Handkarren, d.w.z. karren die met de hand worden geduwd of getrokken, dienen ten minste één wit of selectief geel licht aan de voorzijde te voeren en ten minste één rood licht aan de achterzijde. Deze twee lichten mogen door dezelfde lamp worden uitgestraald die is geplaatst aan de zijde tegenovergesteld aan die overeenkomstig de rijrichting. Op handkarren die niet breder zijn dan 1 m, zijn lichten niet verplicht.
- b.
Door dieren getrokken voertuigen dienen twee witte of selectief gele lichten aan de voorzijde te voeren en twee rode lichten aan de achterzijde. De nationale wetgeving kan echter toestaan dat dergelijke voertuigen slechts één wit of selectief geel licht aan de voorzijde en één rood licht aan de achterzijde voeren.

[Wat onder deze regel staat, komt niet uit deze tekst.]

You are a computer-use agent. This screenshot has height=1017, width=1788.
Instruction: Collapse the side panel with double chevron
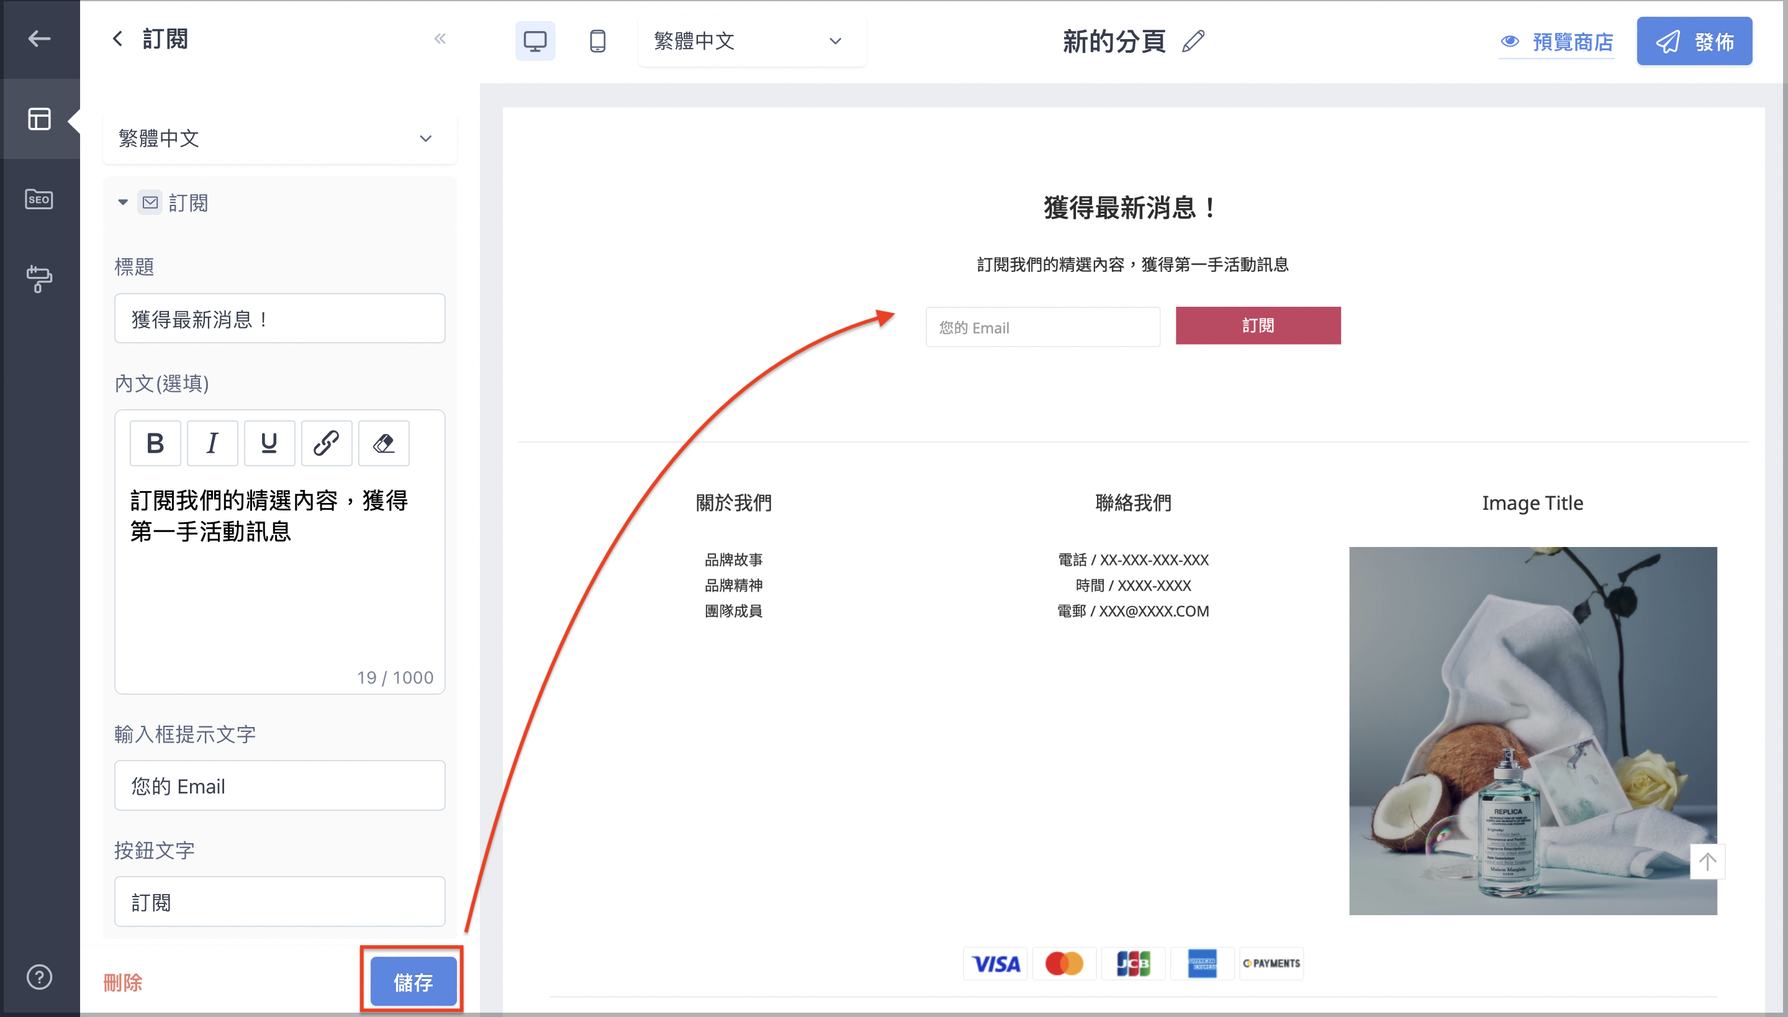point(440,38)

In beide gevallen dienen de lichten te zijn geplaatst aan de zijde tegenovergesteld aan die overeenkomstig de rijrichting. Indien de bovengenoemde lichten niet aan het voertuig kunnen worden bevestigd, mogen zij door een begeleider worden gedragen, mits deze direct naast het voertuig loopt, aan de zijde tegenovergesteld aan die overeenkomstig de rijrichting. Voorts dienen door dieren getrokken voertuigen te zijn uitgerust met twee rode reflectoren aan de achterzijde, zo dicht mogelijk bij de buitenste randen van het voertuig. Op door dieren getrokken voertuigen die niet breder zijn dan 1 m , zijn lichten niet verplicht. Wel dient aan de achterzijde van deze voertuigen een enkele reflector te zijn geplaatst aan de zijde tegenovergesteld aan die overeenkomstig de rijrichting, of in het midden.
2
a.
Verplaatsingen langs de rijbaan bij nacht:
- i.
Groepen voetgangers onder geleide of die een stoet vormen, moeten aan de zijde tegenovergesteld aan die overeenkomstig de rijrichting ten minste één wit of selectief geel licht tonen aan de voorzijde en een rood licht aan de achterzijde, of een amberkleurig licht in beide richtingen;
- ii.
Begeleiders van trek- last- of rijdieren, of vee, moeten aan de zijde tegenovergesteld aan die overeenkomstig de rijrichting ten minste één wit licht of selectief geel licht tonen aan de voorzijde en een rood licht aan de achterzijde, of een amberkleurig licht in beide richtingen. Deze lichten mogen worden uitgestraald door hetzelfde apparaat.
b.
De lichten bedoeld in letter a van dit lid zijn evenwel niet vereist binnen een bebouwde kom die op voldoende wijze is verlicht.